A Tucson charter school will likely close at the end of this year after an administrative law judge determined it should have its charter revoked.
Allsport Academy, which serves grades 5-9, failed to make sufficient academic progress after underperforming for the last three years, prompting Judge Thomas Shedden to issue the order against the school late last month.
The Arizona State Board for Charter Schools will make the final decision on the school’s fate at its Nov. 21 meeting, said DeAnna Rowe, executive director of the board.
However, school officials are looking at surrendering the charter and closing the school rather than have it revoked, said Moses Montoya, board chairman and administrator for Allsport Academy.
Montoya referred further questions to Raquel Montoya, the school’s manager and board secretary treasurer.
Raquel Montoya did not respond to a request for comment.
If the state board revokes the charter, the school would have to shut down by December.
In May, the state board for charter schools determined Allsport’s charter should be revoked after the school did not meet any of the board’s criteria for improvement.
Allsport officials then requested a hearing with the judge at the state Office of Administrative Hearings.
The board’s decision was triggered by an F grade the school received from the Arizona Department of Education for the 2011-12 school year, which was preceded by a D in 2010-11 and an underperforming label in 2009-10.
Allsport also received an F in the 2012-13 edition of the state’s letter grades.

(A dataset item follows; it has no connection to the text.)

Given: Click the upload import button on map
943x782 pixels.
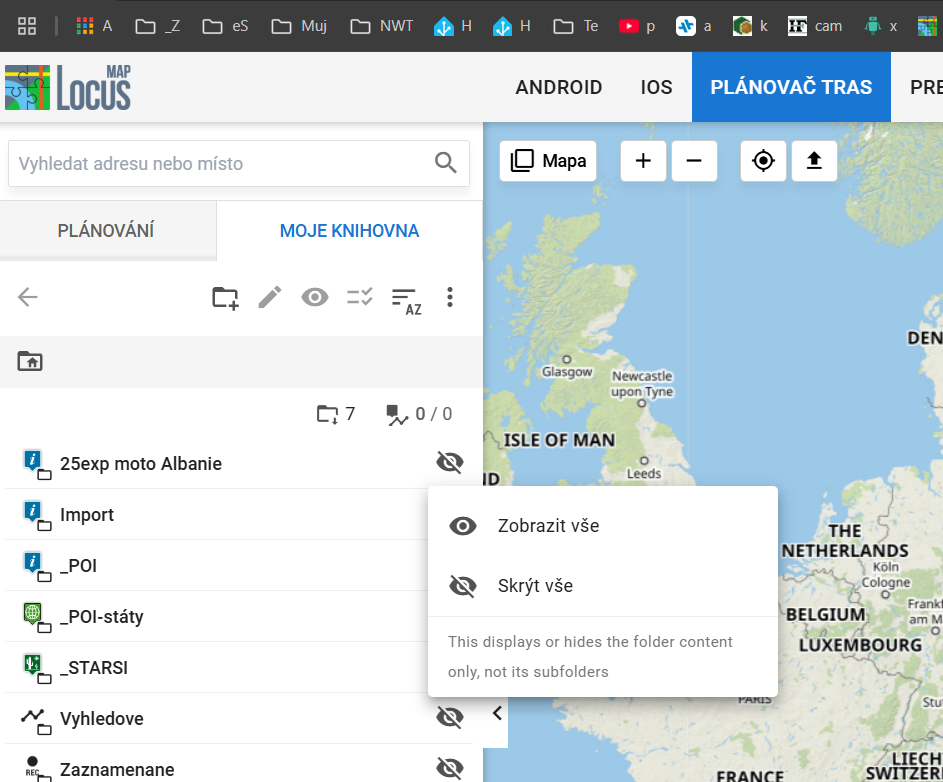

If a charter school receives an F, the board has to decide whether to help restore the school to acceptable performance or revoke its charter.
Allsport officials submitted a portfolio of evidence showing its progress in April, which was followed by a visit to the school from board officials later that month. After the visit, board officials decided the school didn’t show enough improvement.

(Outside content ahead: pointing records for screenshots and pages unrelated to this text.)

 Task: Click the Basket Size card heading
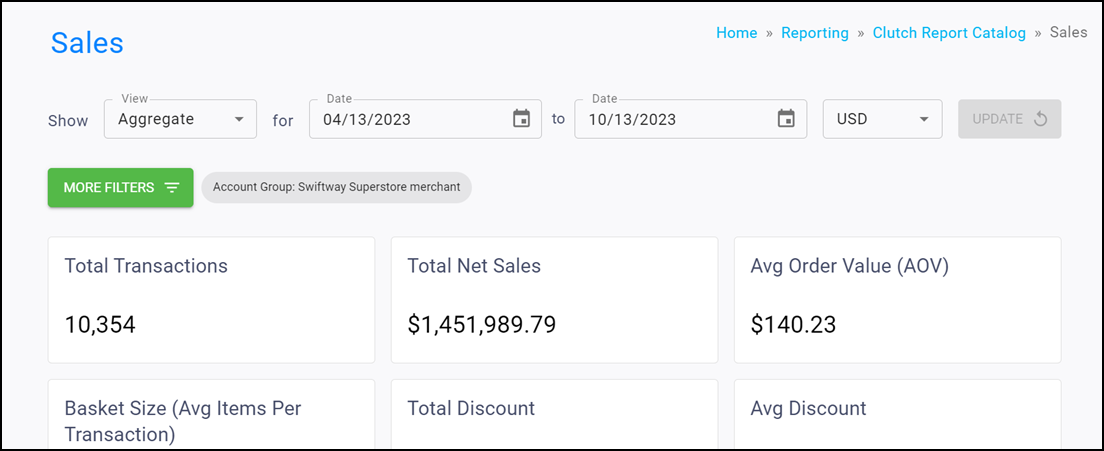pyautogui.click(x=183, y=421)
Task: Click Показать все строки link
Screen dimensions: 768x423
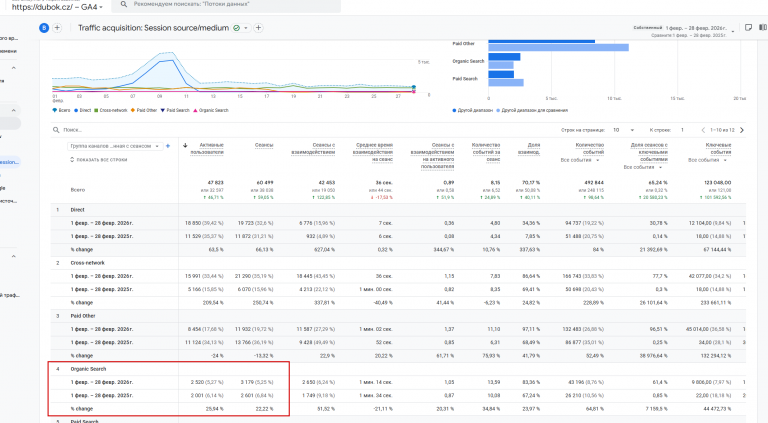Action: click(x=100, y=159)
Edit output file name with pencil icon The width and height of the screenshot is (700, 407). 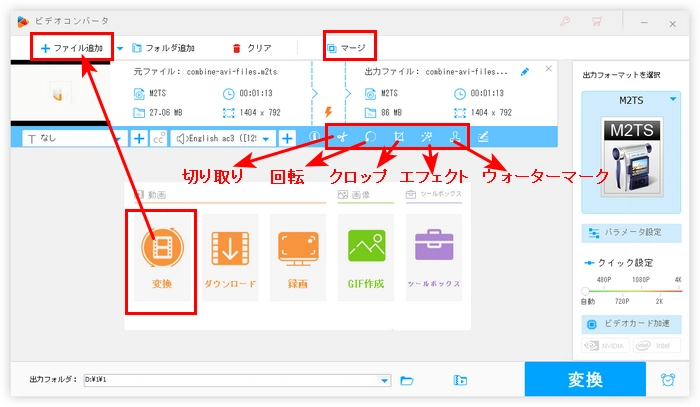525,72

According to board documents, the board made its decision because the school failed to implement an improvement plan to raise its academic standing, provide evidence of a curriculum aligned with state standards and provide a comprehensive professional development plan for teachers, among other issues.
More specifically, school officials didn’t provide evidence that they were using curriculum maps, lesson plans, teacher evaluations and student assessment tests that met the board’s requirements.

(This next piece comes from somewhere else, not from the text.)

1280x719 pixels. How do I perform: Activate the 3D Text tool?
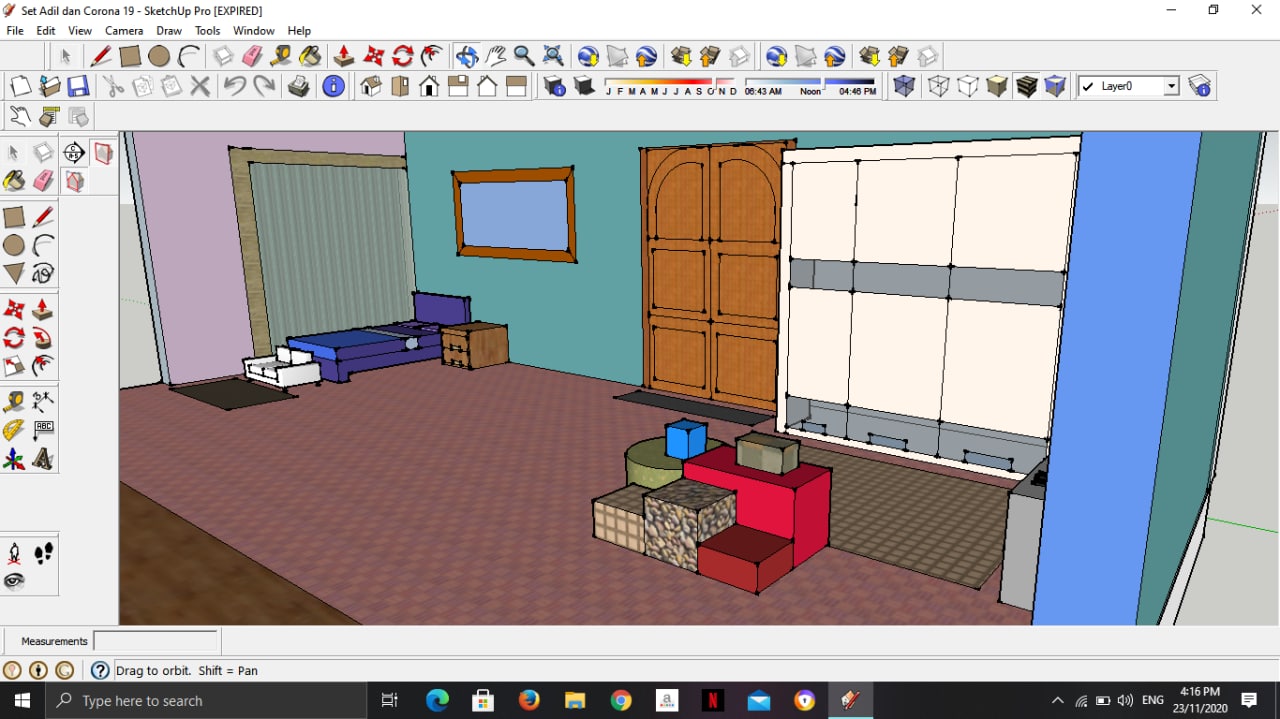pos(43,459)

The school also failed to meet the board’s financial-performance expectations, which indicates it lacked the capacity to improve student academics.
Allsport suffered from low test scores on AIMS, the state’s assessment test, although Moses Montoya said earlier this year the students already struggled with state standards before they arrived at the school.
The school, which had 52 students as of August, caters to young athletes, offering a mixture of athletic programs and academics that will prepare them for high school, according to school officials.